The baleful "flames of envy and dissension" were not altogether quenched by good Master Hunt's "waters of patience." They broke out again and again during the long voyage of five months. John Smith appears to have angered his fellow-travellers in some way, and he was held in confinement during part of the voyage. It is even stated that when they arrived at the island of Mevis a gallows was erected for him, but "he could not be prevailed upon to use it." He was, by far, the ablest man among the first colonists. In the twenty-nine years of his life he had adventures enough for all the historical novels of a century. Perhaps he boasted of them too much, and thus excited "envy and dissension." Have they not filled nearly a thousand pages of a late story of his life? He could tell of selling his books and satchel when he was a boy to get money to run away from home; of startling events all along until he fought the Turks in Transylvania; of cutting off the heads, in combat, of three of them "to delight the Ladies who did long to see some court-like pastime"; of inventing wonderful fire-signals which were triumphantly successful in war; of beating out the brains of a Bashaw's head; of imprisonment and peril, in which lovely ladies succoured him. What wonder that all this, and more, told in a masterful way, should have aroused suspicion that he intended to seize the government of the colony, aided and abetted by conspirators already at hand in all three of the ships!

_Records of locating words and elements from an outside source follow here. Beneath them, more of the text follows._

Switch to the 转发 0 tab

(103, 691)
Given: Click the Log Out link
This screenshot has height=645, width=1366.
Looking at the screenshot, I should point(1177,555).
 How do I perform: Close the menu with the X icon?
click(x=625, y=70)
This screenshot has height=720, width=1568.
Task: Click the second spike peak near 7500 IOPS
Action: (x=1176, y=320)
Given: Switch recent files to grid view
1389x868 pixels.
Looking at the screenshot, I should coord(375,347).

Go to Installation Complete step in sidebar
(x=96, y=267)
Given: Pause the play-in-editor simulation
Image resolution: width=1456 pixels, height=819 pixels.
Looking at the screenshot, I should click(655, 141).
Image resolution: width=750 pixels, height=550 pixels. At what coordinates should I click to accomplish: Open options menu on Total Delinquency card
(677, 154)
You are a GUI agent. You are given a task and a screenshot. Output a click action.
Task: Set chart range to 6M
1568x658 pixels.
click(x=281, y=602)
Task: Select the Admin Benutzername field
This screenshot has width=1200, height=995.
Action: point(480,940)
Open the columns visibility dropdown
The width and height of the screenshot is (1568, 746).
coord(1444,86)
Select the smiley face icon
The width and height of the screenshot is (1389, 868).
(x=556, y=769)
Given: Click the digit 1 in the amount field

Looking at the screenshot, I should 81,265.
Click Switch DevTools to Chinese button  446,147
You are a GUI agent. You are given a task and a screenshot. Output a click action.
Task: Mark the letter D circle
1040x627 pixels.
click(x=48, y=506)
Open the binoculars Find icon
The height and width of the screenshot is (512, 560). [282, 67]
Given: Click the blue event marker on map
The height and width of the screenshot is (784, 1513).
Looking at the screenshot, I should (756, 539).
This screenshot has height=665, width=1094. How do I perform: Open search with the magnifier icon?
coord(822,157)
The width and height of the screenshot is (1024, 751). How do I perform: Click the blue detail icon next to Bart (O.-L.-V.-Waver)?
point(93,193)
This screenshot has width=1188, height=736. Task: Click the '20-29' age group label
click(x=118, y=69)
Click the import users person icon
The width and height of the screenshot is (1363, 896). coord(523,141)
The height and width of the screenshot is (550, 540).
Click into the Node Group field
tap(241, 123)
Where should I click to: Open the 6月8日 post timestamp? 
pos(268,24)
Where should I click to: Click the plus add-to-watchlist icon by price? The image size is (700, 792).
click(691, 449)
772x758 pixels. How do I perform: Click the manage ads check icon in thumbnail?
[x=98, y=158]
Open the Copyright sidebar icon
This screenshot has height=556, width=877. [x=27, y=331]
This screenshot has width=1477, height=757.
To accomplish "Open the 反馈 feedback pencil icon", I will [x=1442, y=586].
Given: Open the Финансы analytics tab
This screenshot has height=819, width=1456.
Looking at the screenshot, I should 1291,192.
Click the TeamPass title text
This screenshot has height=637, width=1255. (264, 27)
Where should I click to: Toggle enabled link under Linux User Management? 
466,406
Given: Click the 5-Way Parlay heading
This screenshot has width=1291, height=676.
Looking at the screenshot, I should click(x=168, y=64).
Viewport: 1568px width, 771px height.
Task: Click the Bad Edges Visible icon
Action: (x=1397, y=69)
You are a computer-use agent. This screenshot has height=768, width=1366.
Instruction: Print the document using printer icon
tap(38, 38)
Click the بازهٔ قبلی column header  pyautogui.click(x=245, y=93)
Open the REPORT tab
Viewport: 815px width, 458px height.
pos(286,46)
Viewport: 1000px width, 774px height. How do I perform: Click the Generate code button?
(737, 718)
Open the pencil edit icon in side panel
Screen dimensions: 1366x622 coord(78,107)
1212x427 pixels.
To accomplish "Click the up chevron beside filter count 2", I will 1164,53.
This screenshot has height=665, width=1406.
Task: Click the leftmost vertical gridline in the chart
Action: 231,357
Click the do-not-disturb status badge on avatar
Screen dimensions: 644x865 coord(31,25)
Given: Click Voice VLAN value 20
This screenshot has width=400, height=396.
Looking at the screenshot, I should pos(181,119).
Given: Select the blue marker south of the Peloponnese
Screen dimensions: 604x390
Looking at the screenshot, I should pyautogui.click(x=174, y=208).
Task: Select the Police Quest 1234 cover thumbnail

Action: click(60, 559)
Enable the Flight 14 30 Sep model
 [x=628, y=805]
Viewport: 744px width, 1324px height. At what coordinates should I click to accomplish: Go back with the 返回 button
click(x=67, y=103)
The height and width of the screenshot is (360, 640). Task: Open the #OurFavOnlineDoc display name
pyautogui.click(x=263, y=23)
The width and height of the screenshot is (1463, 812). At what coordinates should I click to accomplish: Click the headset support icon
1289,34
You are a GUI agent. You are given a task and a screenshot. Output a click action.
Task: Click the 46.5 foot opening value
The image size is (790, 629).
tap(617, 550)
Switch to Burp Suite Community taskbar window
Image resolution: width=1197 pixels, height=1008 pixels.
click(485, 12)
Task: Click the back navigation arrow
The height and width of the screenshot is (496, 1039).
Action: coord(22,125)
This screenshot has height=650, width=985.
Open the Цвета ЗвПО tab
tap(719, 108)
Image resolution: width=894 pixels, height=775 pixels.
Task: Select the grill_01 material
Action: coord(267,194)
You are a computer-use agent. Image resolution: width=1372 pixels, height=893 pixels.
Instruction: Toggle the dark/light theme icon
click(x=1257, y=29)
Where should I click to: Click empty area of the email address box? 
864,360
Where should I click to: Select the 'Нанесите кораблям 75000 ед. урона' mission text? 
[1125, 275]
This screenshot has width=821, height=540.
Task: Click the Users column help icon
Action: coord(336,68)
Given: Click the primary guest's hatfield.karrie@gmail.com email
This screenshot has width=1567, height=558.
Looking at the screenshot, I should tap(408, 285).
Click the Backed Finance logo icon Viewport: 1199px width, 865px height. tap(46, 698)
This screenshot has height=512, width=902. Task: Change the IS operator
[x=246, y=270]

Evidently the voyage was not a dull one. It was diversified also by frequent storms—no light matter in the little rolling vessels. The path of the ships was not the one we now travel in six days. The mariner in the sixteenth century and the early days of the next knew but one path across the ocean—that sailed by Columbus. They turned their prows southward, "watered" at the Bahamas, and then sought the Gulf Stream to help them northward again.